Aware is an acronym standing for:
– A: accept the anxiety and don’t try to act against it.
– W: watch the anxiety. Just watch it and when you notice it, scale your fear level and begin to breath and out-breath longer.
– A: act normally. Carry on behaving normally as nothing different is happening. This sends a powerful signal to your unconscious mind that its over-dramatic response is actually not needed because nothing that unusual is going on.
– R: repeat the steps above in your mind
– E: expect the best. One of the greatest feelings in life is the realization that you can control fear much more than you thought possible. Overcoming fear and anxiety will give you the ‘spare capacity’ in life to focus on what you really want to be and do.

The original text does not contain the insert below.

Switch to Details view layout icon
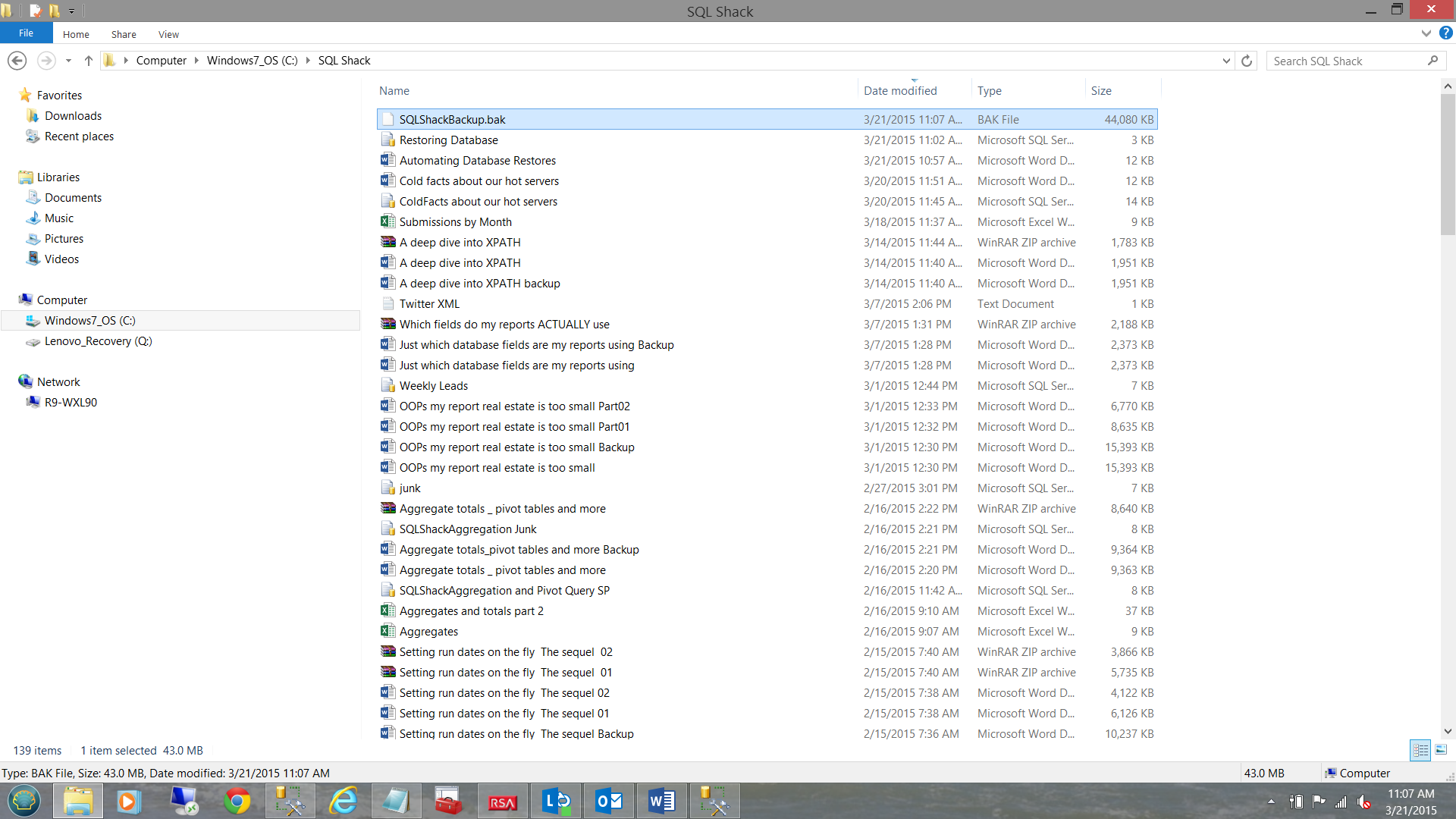The image size is (1456, 819). (1420, 750)
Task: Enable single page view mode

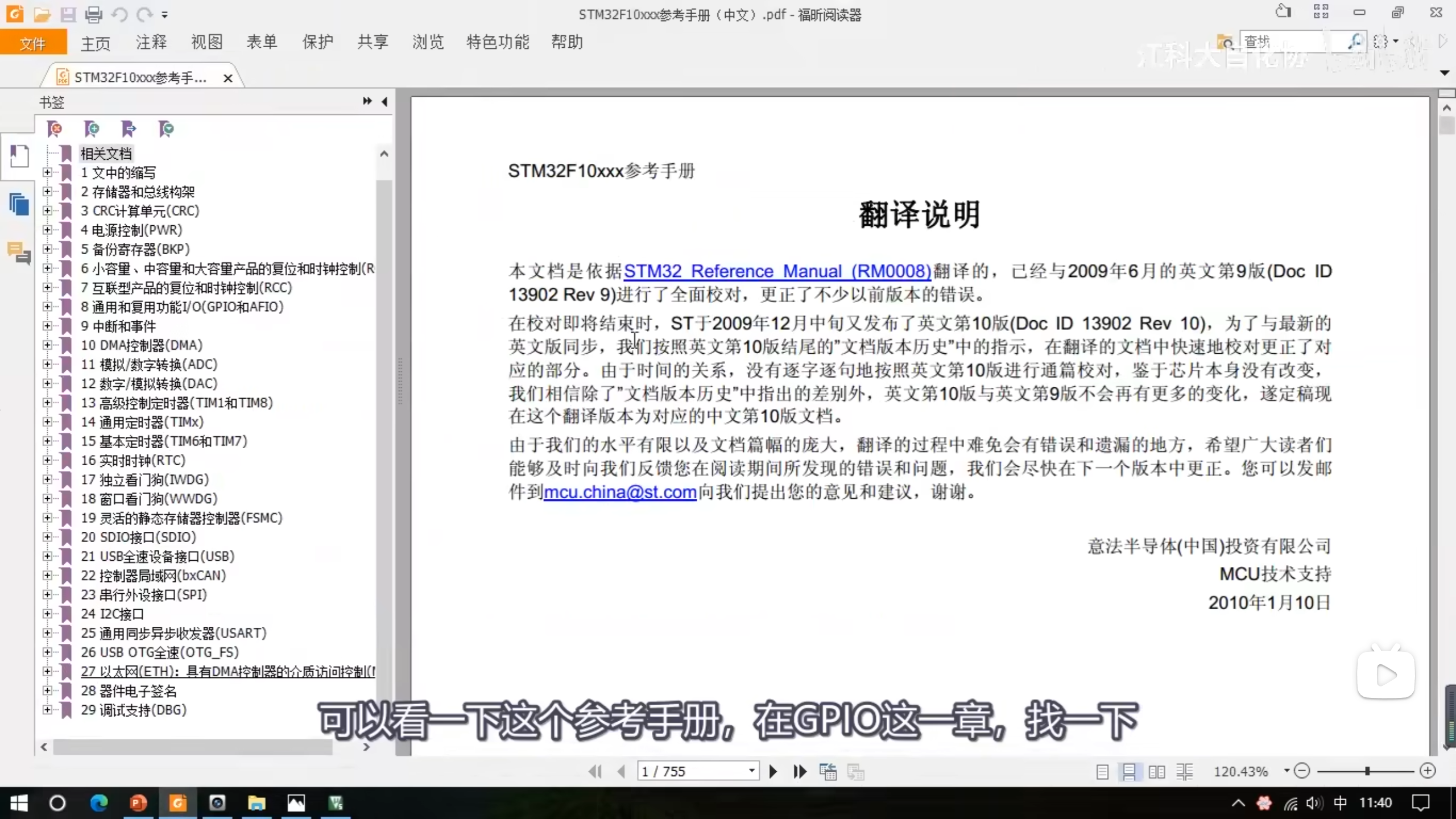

Trace the roots of your fears and look at the pictures in your head in specific situations of fear. What are you really scared of? Become your own observer of the complex inner world. There may be deep and forgotten causes in your causes in your childhood, events and situations you don’t even remember or they may have appeared recently. Have courage to look at the fears and accept them.
Whenever you feel fear, switch it over and start thinking about the wonderful things that surrounds you: beloved ones, your beauty, the magnificent nature, all the things around us created by humans etc. Be grateful for all the things you have. If you are afraid of public speaking, be grateful for the opportunity to communicate with so many people and that they are genuinely ready to listen to you.
If you find this tips rather difficult to apply by yourself or you usually prefer ‘teamworks’, try finding a good therapist that might by life-changing. The criteria for choosing your therapist should be more subjective. Choose the one you resonate with and feel comfortable talking everything.
5. Get control of your imagination
Fear thrives when you ensure it the proper ground, when you imagine the worst, when you are pessimistic and lack confidence. Our imagination is an exceptional tool to be able to project into the future so we can plan ahead. However, a side effect of being able to imagine possible positive futures is being able to imagine things going wrong.
Uncontrolled imagination is a nesting ground for anxiety and fear that can spoil otherwise happy lives. Some people misuse their imagination chronically and so suffer much more anxiety than those who either future-project their imaginations constructively or who don’t tend to think about the future much at all.
Anxious, chronic worriers tend to misuse their imaginations to the extent that upcoming events feel like catastrophes waiting to happen. No wonder whole lives can be blighted by fear and anxiety. Some people don’t even really know they are doing this.